Furthermore, we believe that the unpredictable background is also suitable for reducing the effectiveness of other methods for breaking text-based captchas. For segmentation-based attacks, the unpredictable background makes the boundaries between characters less obvious, which can increase the difficulty of character segmentation. For DL-based attacks, the application of unpredictable background means that more interference information needs to be resisted during feature extraction, which will also bring great challenges to DL-based solvers.

6. Related Work

Text-based captchas have suffered various kinds of attacks since they were proposed. To resist existing attack methods, security experts have introduced many security features into captcha design ^[42]. Text-based captchas and attack methods are undergoing an iterative development process.
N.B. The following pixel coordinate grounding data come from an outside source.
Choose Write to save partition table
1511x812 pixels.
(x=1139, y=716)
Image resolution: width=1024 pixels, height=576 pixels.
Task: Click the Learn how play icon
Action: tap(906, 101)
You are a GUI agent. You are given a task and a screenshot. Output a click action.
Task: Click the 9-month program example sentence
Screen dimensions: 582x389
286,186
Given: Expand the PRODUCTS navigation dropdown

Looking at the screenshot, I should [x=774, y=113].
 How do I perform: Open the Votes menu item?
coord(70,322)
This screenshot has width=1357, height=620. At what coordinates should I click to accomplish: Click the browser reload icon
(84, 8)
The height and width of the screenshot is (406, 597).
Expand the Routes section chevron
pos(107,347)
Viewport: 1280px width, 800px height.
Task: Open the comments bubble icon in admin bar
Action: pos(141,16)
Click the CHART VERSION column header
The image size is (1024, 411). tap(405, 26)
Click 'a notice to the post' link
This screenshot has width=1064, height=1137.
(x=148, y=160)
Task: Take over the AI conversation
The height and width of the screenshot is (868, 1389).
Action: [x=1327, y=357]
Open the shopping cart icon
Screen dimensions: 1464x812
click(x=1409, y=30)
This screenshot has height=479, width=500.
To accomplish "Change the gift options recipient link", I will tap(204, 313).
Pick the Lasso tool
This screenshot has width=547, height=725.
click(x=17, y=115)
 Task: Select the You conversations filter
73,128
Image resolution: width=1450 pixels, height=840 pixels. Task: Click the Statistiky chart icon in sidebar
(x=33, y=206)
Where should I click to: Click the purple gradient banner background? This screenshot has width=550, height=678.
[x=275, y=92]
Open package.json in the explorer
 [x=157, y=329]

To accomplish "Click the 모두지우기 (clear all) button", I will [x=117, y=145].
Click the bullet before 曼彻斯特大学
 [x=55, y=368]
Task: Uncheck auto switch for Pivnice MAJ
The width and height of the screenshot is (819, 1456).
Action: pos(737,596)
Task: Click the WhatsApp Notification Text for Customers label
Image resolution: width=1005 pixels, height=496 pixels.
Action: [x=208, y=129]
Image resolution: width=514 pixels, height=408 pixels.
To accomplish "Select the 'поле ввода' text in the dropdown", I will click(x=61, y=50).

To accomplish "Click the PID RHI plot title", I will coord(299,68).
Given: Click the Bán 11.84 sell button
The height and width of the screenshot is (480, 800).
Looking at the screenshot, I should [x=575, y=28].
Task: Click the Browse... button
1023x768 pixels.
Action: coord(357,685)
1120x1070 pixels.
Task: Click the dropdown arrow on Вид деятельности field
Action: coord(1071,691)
Many segmentation-based methods are proposed in the early stage, and rely on preprocessing algorithms to remove noisy backgrounds and segmentation algorithms to separate characters ^[43]. Based on shape context matching algorithms to find distances between characters, Mori et al. ^[8] successfully broke two early simple text-based captcha schemes. Gao et al. ^[15] used the Log-Gabor filter, a signal processing algorithm, to extract information of individual characters and then used k-Nearest Neighbor algorithm to recognize individual characters. Tang et al. ^[16] designed various preprocessing algorithms and segmentation algorithms for eleven different captcha schemes and leveraged CNNs to effectively recognize individual characters. These segmentation-based methods are tightly coupled to the captcha schemes and are difficult to generalize. The introduction of a new security feature will make the old segmentation algorithm ineffective. Besides, with the emergence of more sophisticated security features, characters are more and more difficult to separate.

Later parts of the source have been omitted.